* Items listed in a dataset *
━━━━

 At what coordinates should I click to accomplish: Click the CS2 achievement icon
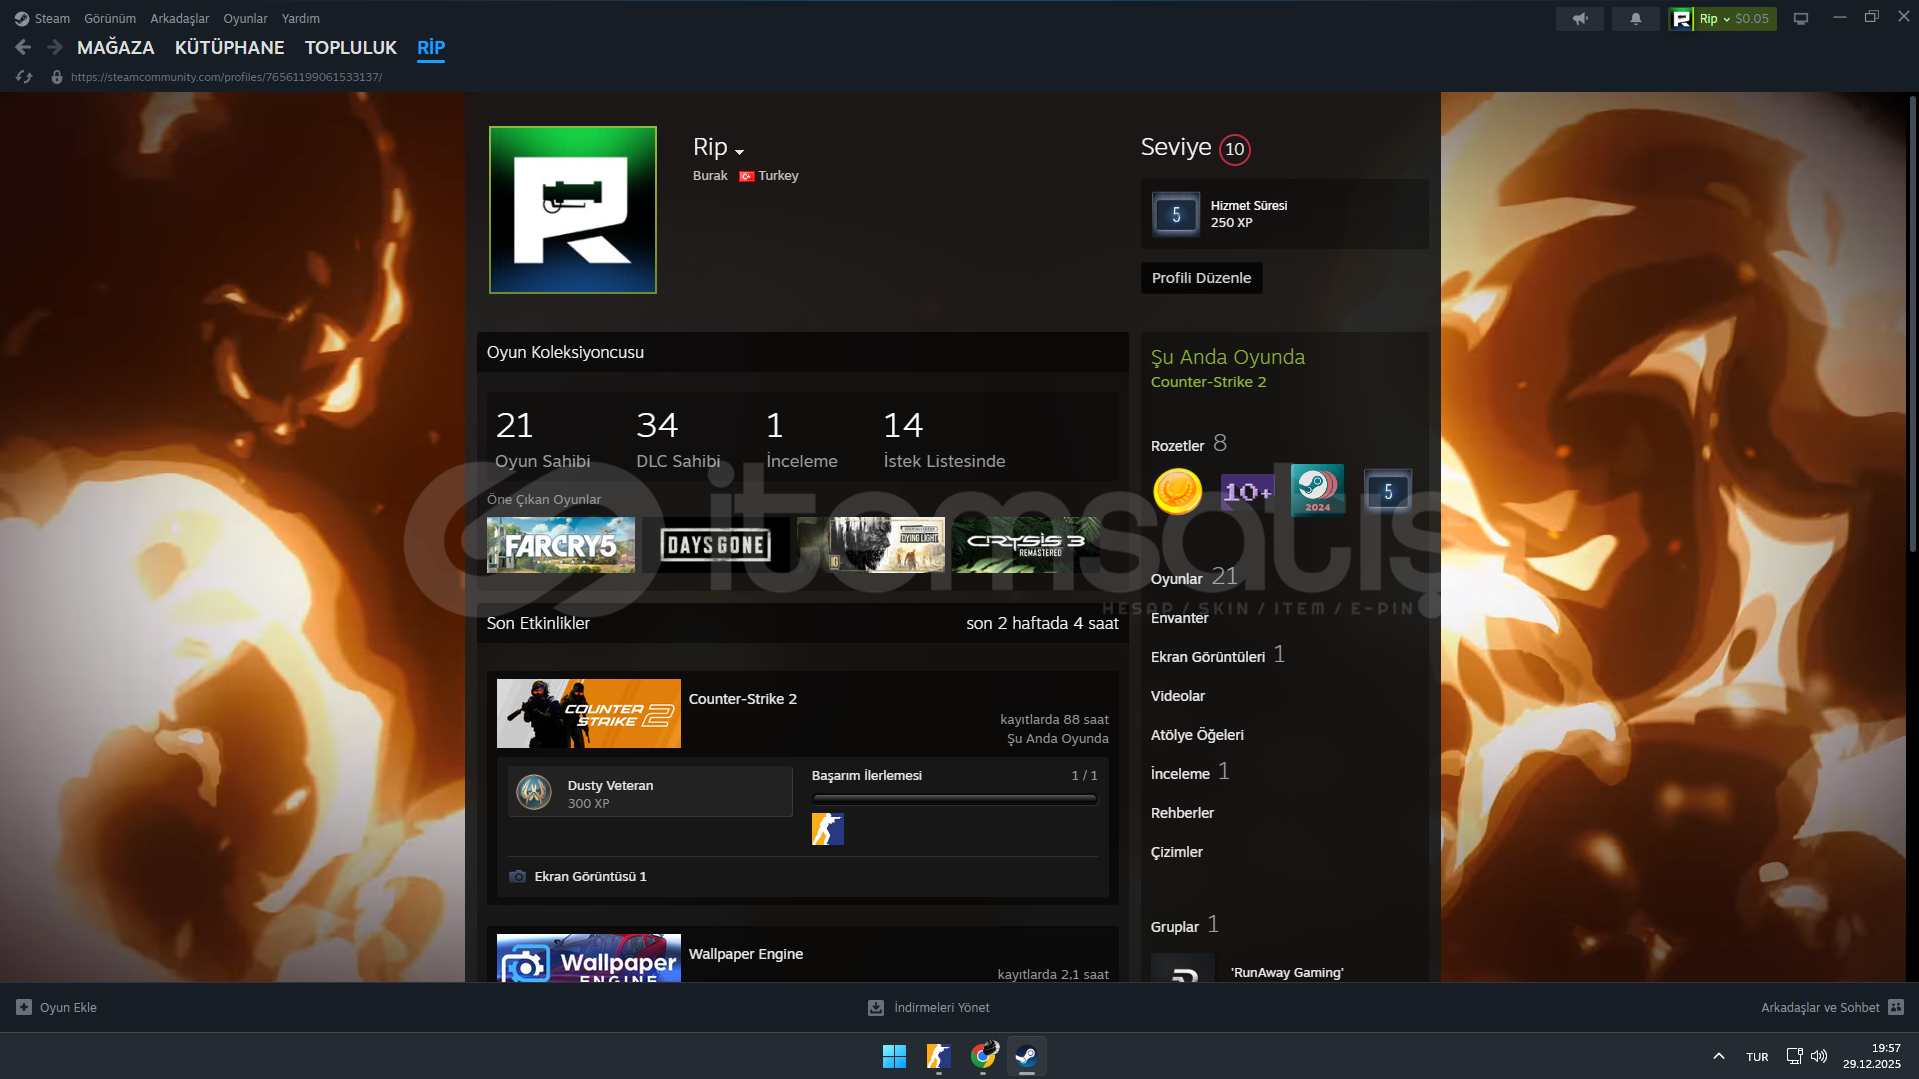pos(827,829)

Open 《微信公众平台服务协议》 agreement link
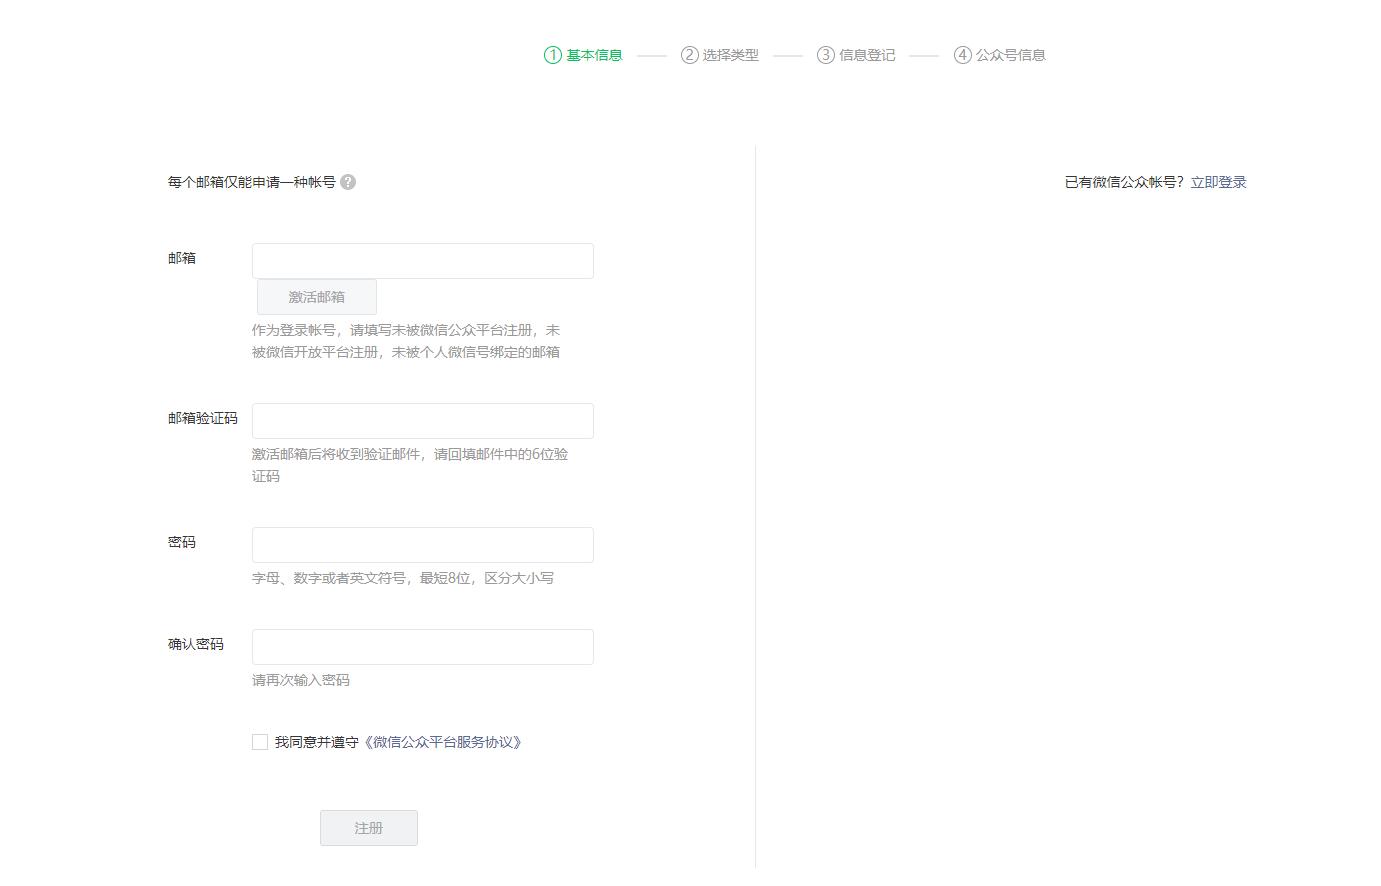coord(443,742)
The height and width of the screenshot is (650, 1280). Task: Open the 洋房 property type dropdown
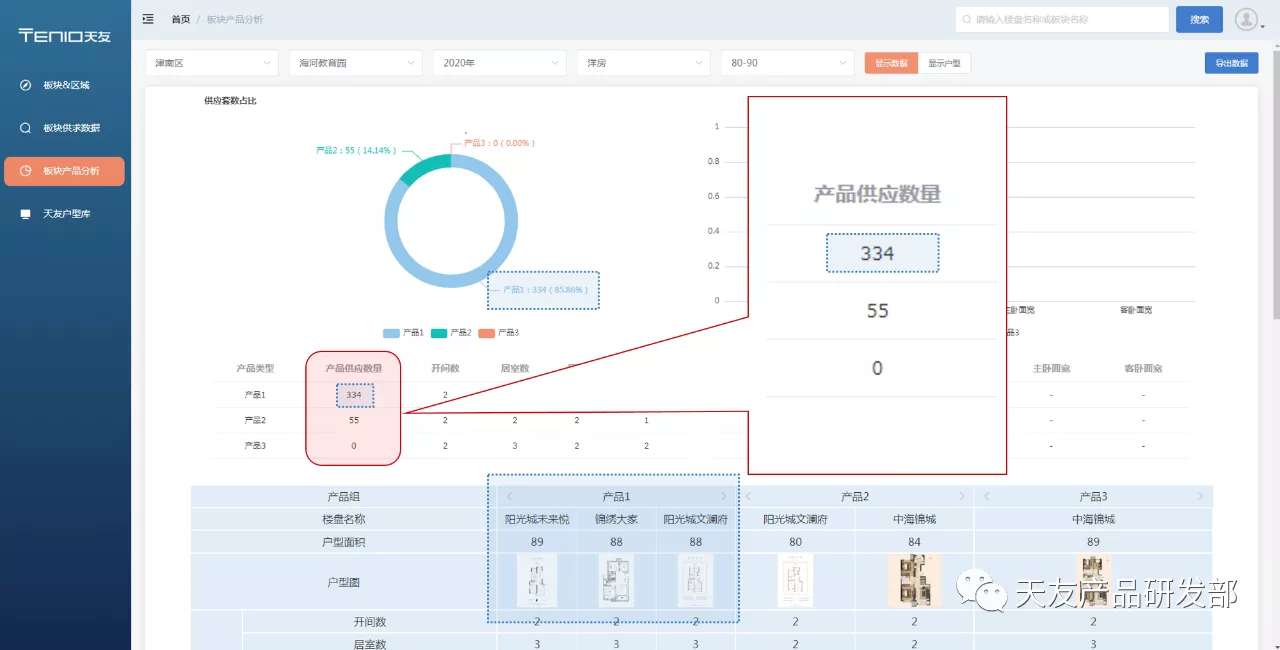point(643,62)
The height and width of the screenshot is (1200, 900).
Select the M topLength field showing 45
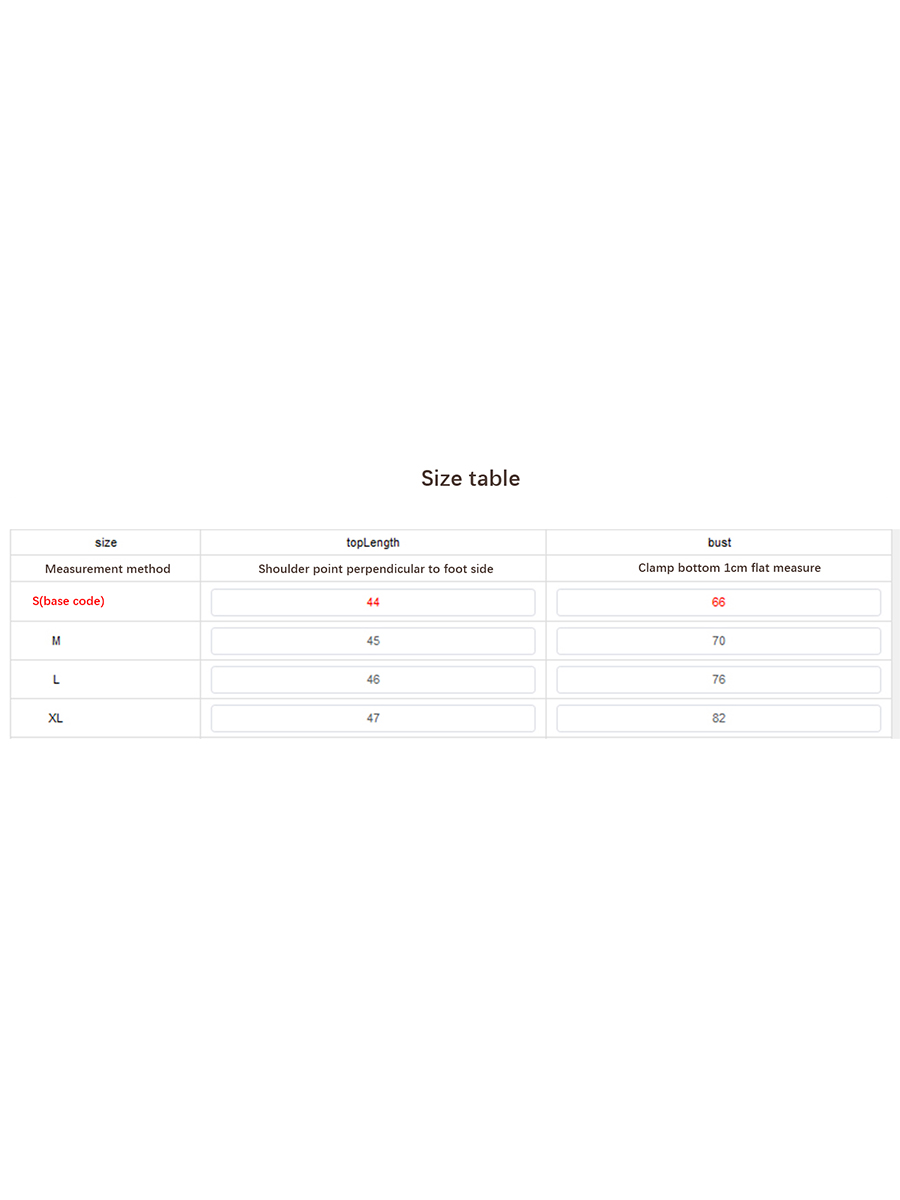[373, 641]
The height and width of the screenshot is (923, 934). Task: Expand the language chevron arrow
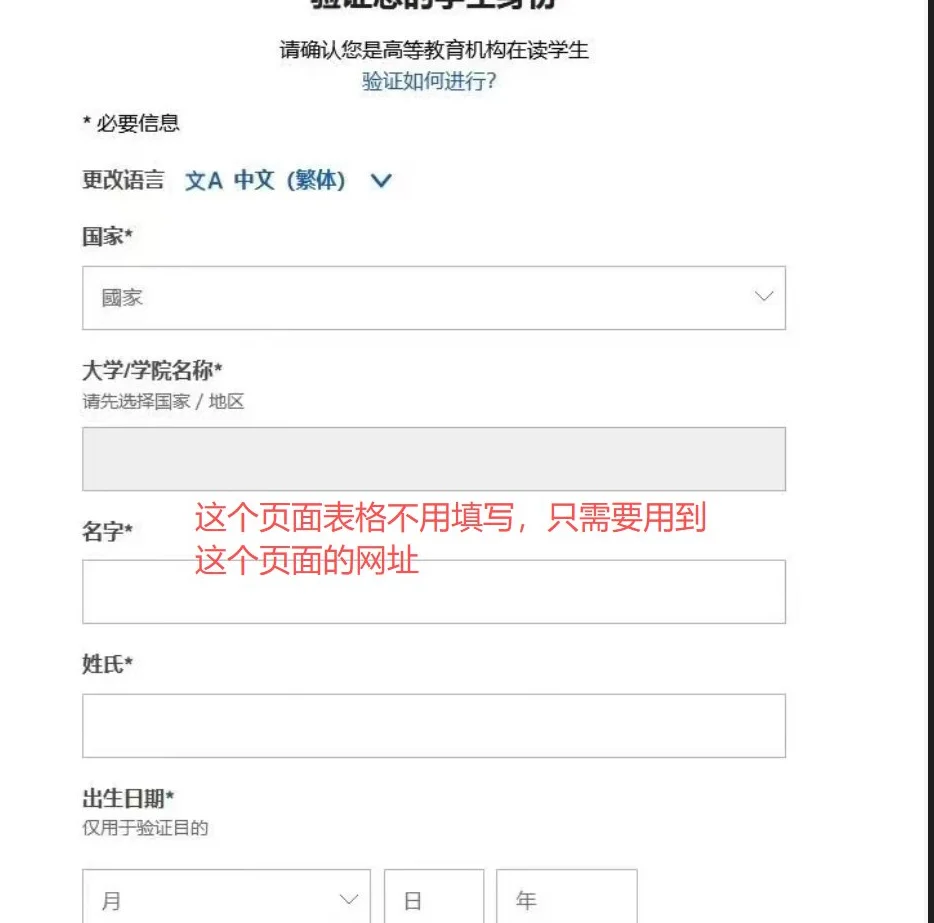(x=381, y=181)
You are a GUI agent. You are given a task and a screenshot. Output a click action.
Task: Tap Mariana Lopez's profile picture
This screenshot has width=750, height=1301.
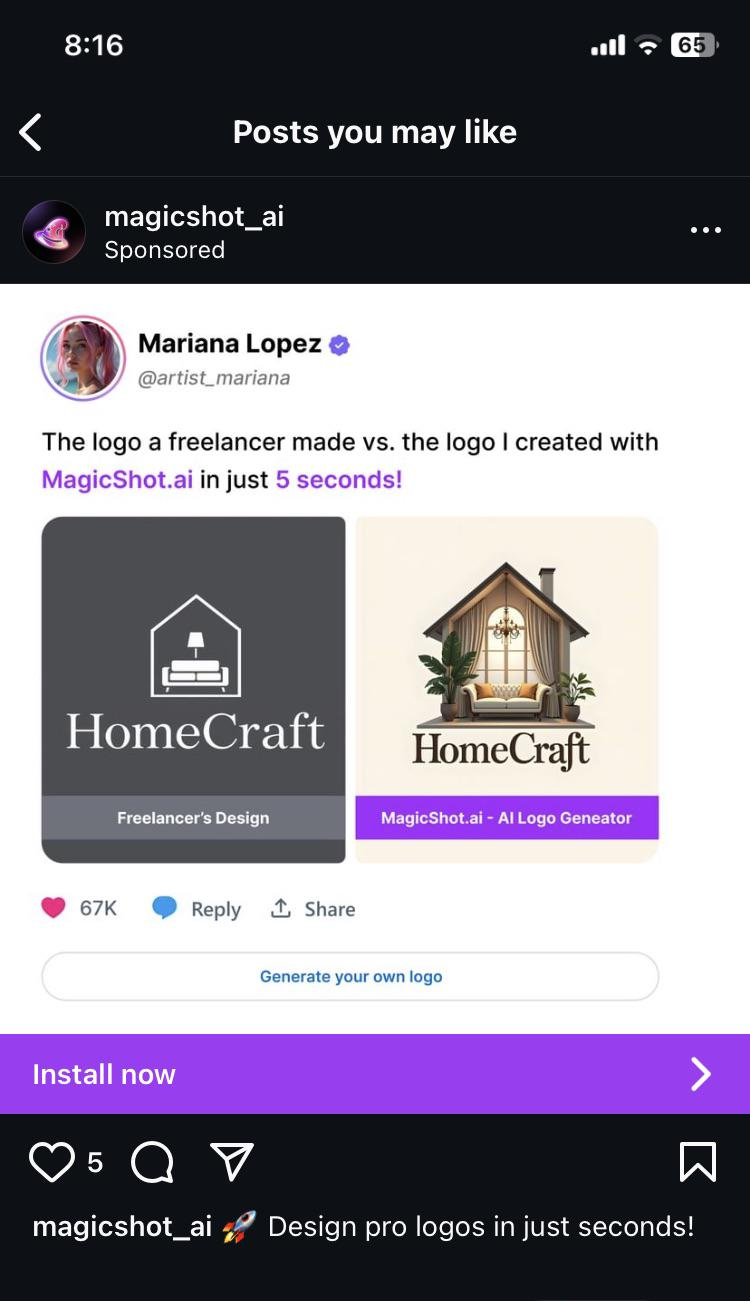pos(83,358)
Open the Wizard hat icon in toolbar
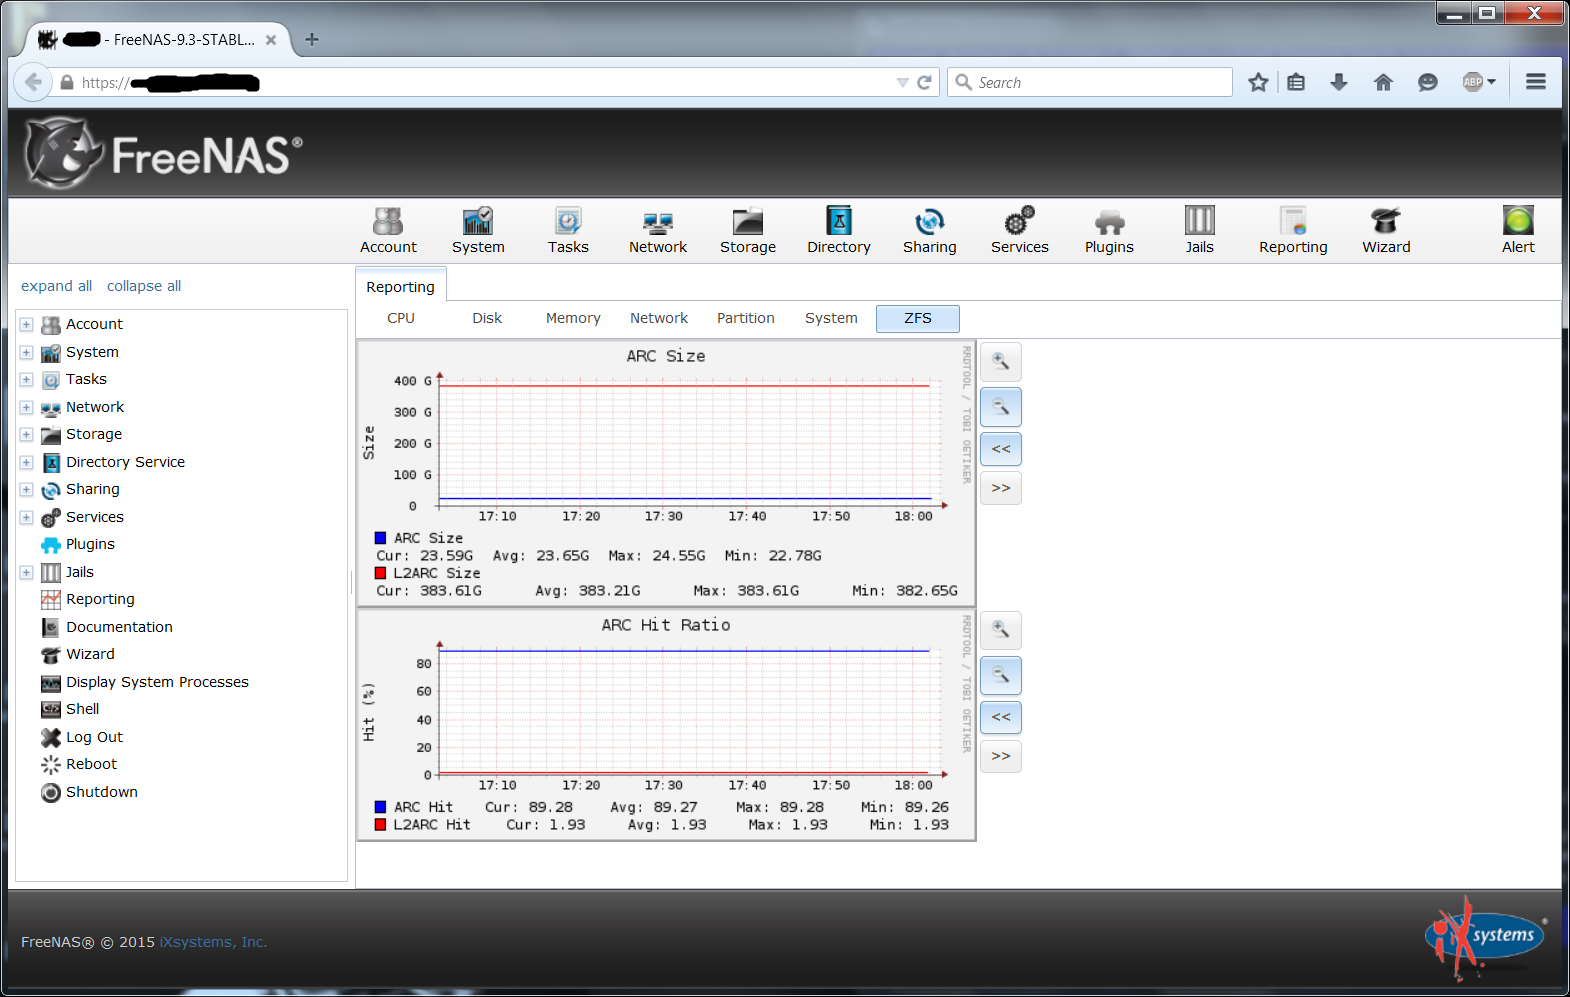 tap(1385, 230)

━━━━

* Directions for this task *
Copy nothing outside the span: please output the lines from the one with "Select the M topLength field showing 45" through the end of the entries above, and skip the pictures.

* Exercise response *
Select the M topLength field showing 45
[373, 641]
The height and width of the screenshot is (923, 934). Task: Expand the language chevron arrow
(x=381, y=181)
You are a GUI agent. You are given a task and a screenshot. Output a click action.
Task: Tap Mariana Lopez's profile picture
This screenshot has width=750, height=1301.
pos(83,358)
Open the Wizard hat icon in toolbar
 tap(1385, 230)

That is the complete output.